Religious Language

  • Created by: LeFay
  • Created on: 12-01-14 17:36


  • Philosophical movement which claims religious language is only meaningful if it can be verified be a sense-observation or it is a tautology.
  • The verification movement was influenced by science, which emphasised the importance of confirming any statement by observation. 
  • Moritz, Schlick, and other supporters of the verification pointed out that the meaningfulness of statements is shown by the method by which you verify the statement.
  • If you cannot demonstrate with sense-observation how a statement is true, then the statement is factually meaningless.
  • Language tells us something about the way the world is.
  • Statements that do not tell us something that may be shown to be either true or false by sense-observation are therefore factually meaningless or tautologies.
  • Any statement that cannot be proved true or false is "meaningless", by which they mean that the statement literally has no meaning in a factual sense.
  • Language that talks about God is meaningless for a verificationist as there is no way to demonstrate the truth or falsity of God-talk by observations and experiments.
  • Problem with the strict scientific approach is that it would mean that many statements people make are meaningless, even when most people think they make perfect sense.
    • Swinburne:
      • "All ravens are black." 
      • While people generally accept ravens are black, there is no way to ever confirm this statement, there is always the possibility of there being one raven that is not black.
  • No statement can be made about history, as it would be meaningless.
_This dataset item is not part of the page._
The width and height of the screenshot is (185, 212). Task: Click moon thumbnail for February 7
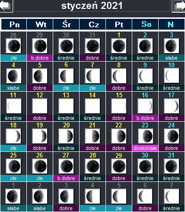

  • "The criterion we use to test the genuineness of apparent statements of fact is the criterion of verifiability."
  • If a statement is not verifiable it is either meaningless or a tautology. 
  • By "meaningless", Ayer meant that a statement was not "factually significant".
  • "The sentence expressing it may be emotionally significant to him; but it is not literally significant."
  • How do you verify a proposition?:
    • Distinguished "practical verifiability" from "verifiability in principle". 
    • Practical verifiability referred to statements which could be tested in reality.
    • Distinguished strong and weak verification.
    • Strong verification applied to anything that can be verified conclusively by observation and experience.
    • Weak verification refers to statements that can be shown to be probable by observation and experience.
    • The sense in which verificationism should be used is the weak sense because the strong sense of verification "had no possible application".
    • It is impossible to demonstrate that all human beings are mortal without killing every human who lives or will live.
    • If the principle of verification is applied to religious claims, the claims can appear meaningless because they cannot be supported by observations from sense experience that go with what is probable. 
    • It may, of course, be argued that there are signs of design in the world but this then becomes a debate about what level of proof satisfies the weak verification criteria.
    • Religious believers would argue that God's existence can be verified, but non-believers would dispute this.
    • We can make no meaningful statements about metaphysical ideas because we have no…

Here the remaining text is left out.